Disengaged behavior takes many forms: skipping appointments, forgetting medication, not checking key health signs frequently, etc. These may sound like minor slip-ups, but they can often cause extremely harmful (and expensive) effects down the line. Consider:
- Heart attack: Patients who don’t take their heart medications after a heart attack are 2x more likely to have a second heart attack in the next three months.
- Kidney disease: Patients with end-stage renal disease (ESRD) who miss one dialysis appointment are 3x as likely to end up in the hospital (and have 50% higher mortality).
- Diabetes: Patients with diabetes who don’t check their glucometers or miss oral insulin prescriptions can be unaware of their blood sugar being either far too high or far too low. There were more than two million diabetes-related emergency room visits annually in the U.S. in 2021.
How Wellth helps
Wellth uses behavioral economics to drive better outcomes, primarily through a monthly rewards system. Patients use the Wellth app to document daily healthy behaviors (like taking their medication as directed)—and depending on the activity, a fraction is deducted from their reward if it’s not completed.

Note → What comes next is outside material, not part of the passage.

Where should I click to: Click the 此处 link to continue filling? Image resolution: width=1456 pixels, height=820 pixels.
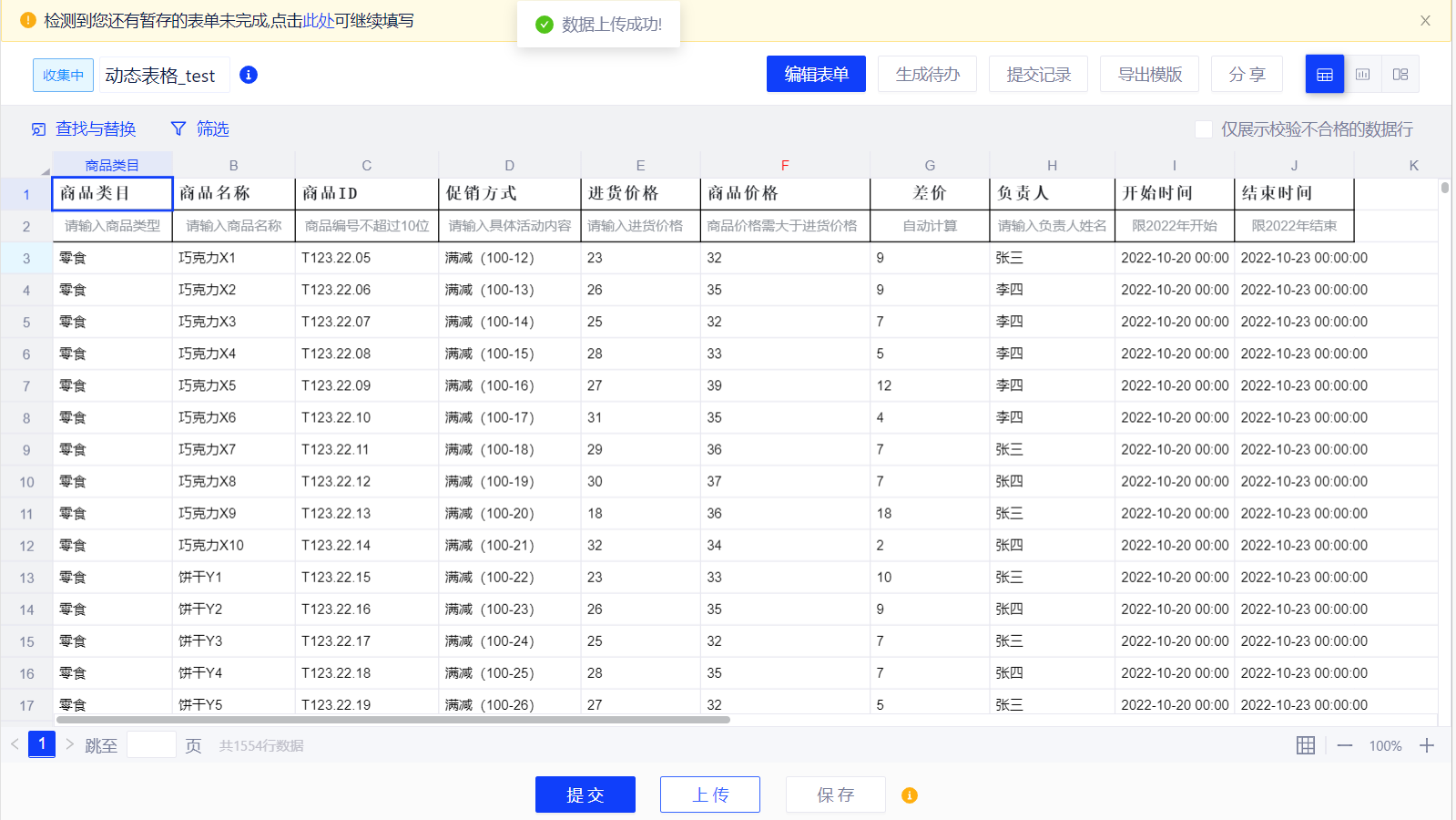coord(318,21)
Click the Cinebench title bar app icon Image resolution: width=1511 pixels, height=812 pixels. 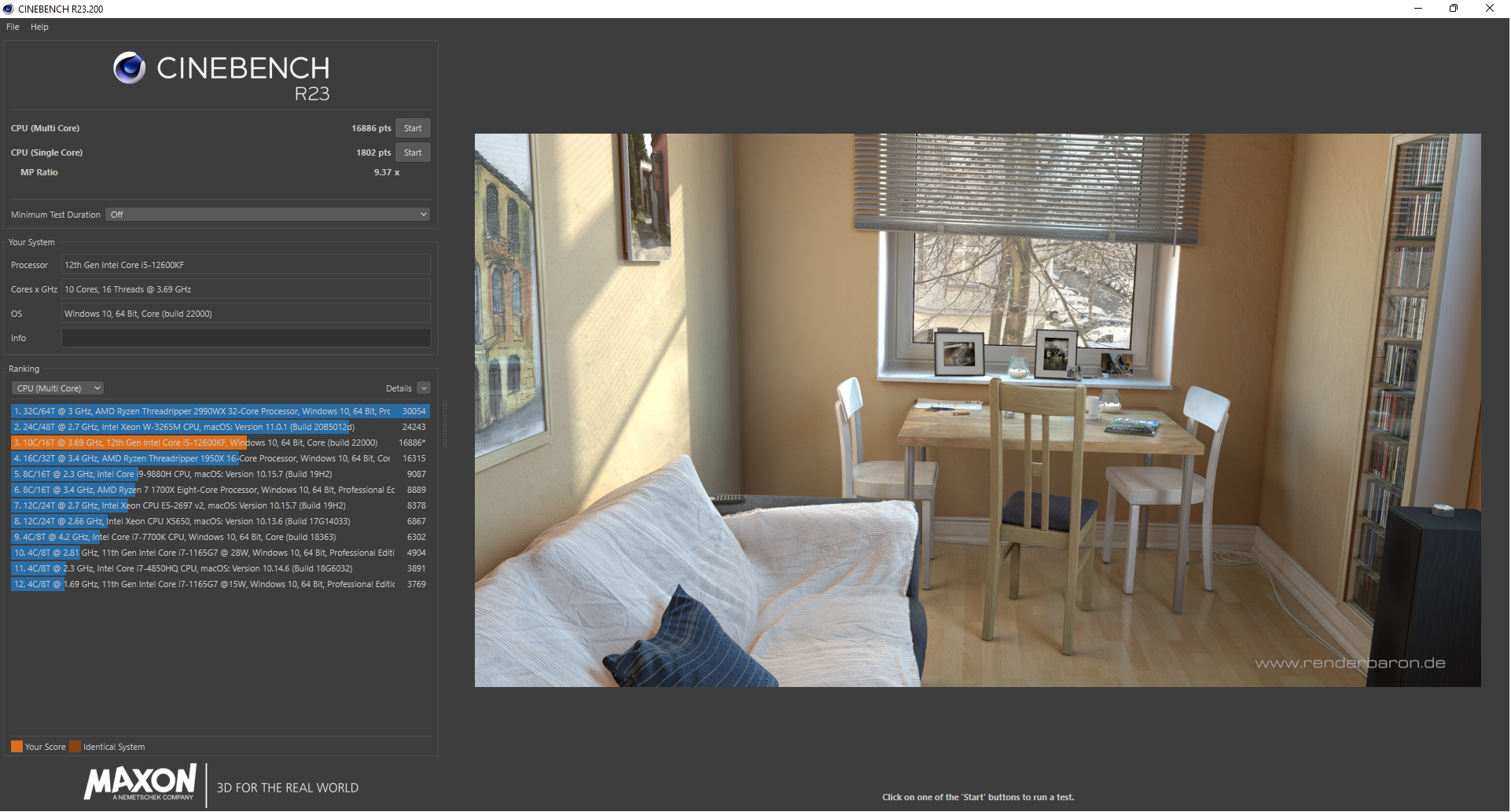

Wellth’s programs are delivered by leveraging key behavioral psychology principles such as:
- Loss aversion: A $10 loss feels worse to us than how good a $10 gain feels
- The intent-behavior gap: What we plan to do doesn’t translate to what we will do
- The endowment effect: We value things more when we own them
Wellth partners with some of the nation’s largest health insurance companies (e.g., United Healthcare, Centene) to motivate their most vulnerable members. Wellth reaches out to these people, gets them to download the app, and motivates daily action with their treatment plan.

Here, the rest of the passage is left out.